In this study two different gravimetric techniques were used. The first was an standard Neutral Salt Spray (NSS) tests according to international standard ISO 9227 (AENOR 2007); the electrolyte used was a 5% weight NaCl (PA-ACS-ISO) in order to reduce the influence of impurities in the corrosion processes.
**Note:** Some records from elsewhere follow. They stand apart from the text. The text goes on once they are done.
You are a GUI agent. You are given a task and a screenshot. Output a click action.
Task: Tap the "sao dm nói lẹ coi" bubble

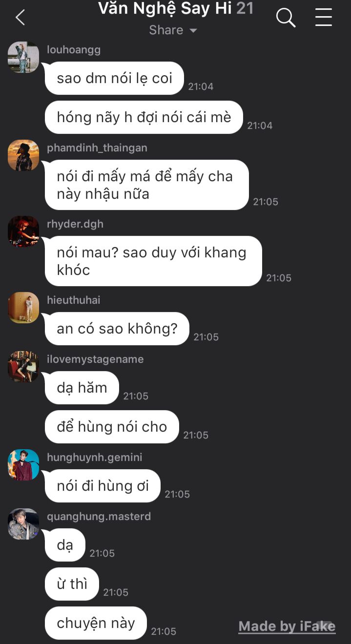click(x=114, y=78)
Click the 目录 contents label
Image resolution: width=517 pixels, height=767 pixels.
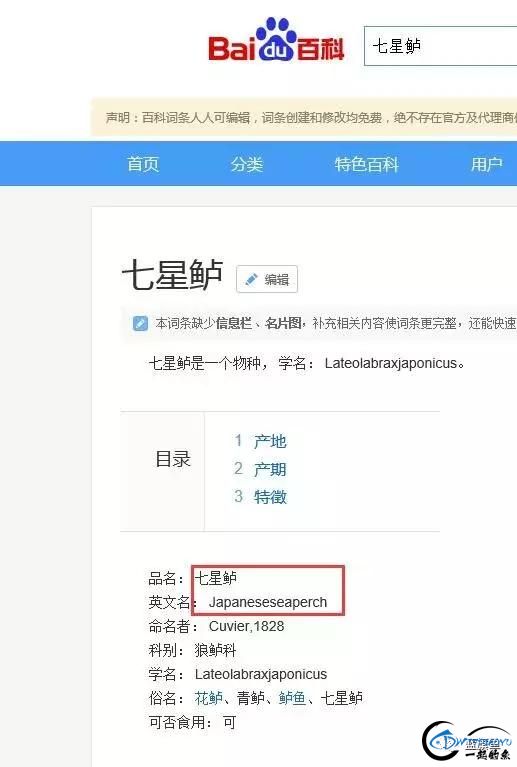click(173, 459)
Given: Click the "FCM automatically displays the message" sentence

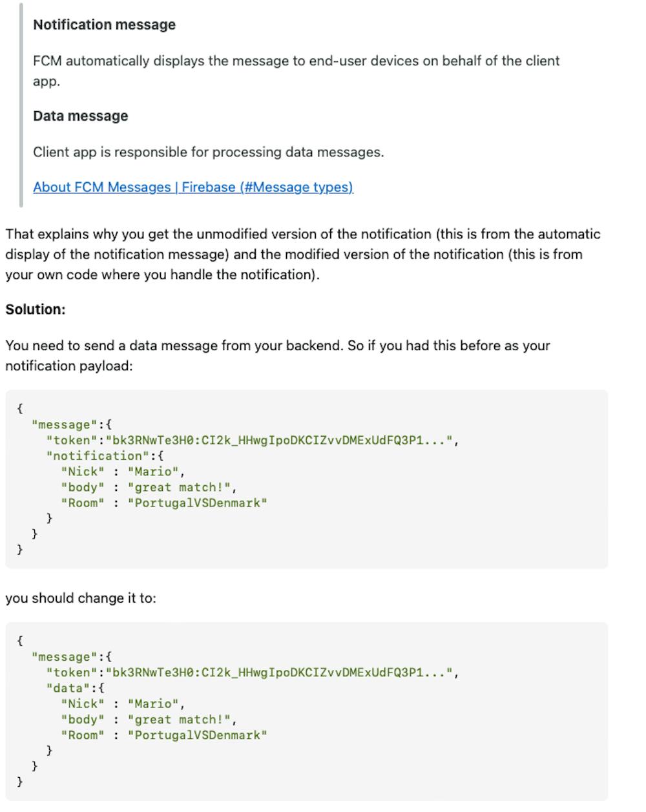Looking at the screenshot, I should [x=296, y=61].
Immersion tests were also used, in this case immersing test samples directly in the 3.5% NaCl electrolyte.

2.2.1. Immersionn testTOP

The immersion test were carried out by immersing in 0.75 liters of NaCl 3.5% weight solution the samples, the mass of each sample was measured with a precision micrometric scale before testing.

For the analysis of the different factors and parameters which could influence in the corrosion behavior, corrosion tests were done using groups of three samples in order to discriminate the significant effects. The next parameters were considered as basis of the tests:

•  Filler metal (AZ31/AZ92)
•  Agitation of the electrolyte
•  Relative surface of the welding beads and the base metal of the samples.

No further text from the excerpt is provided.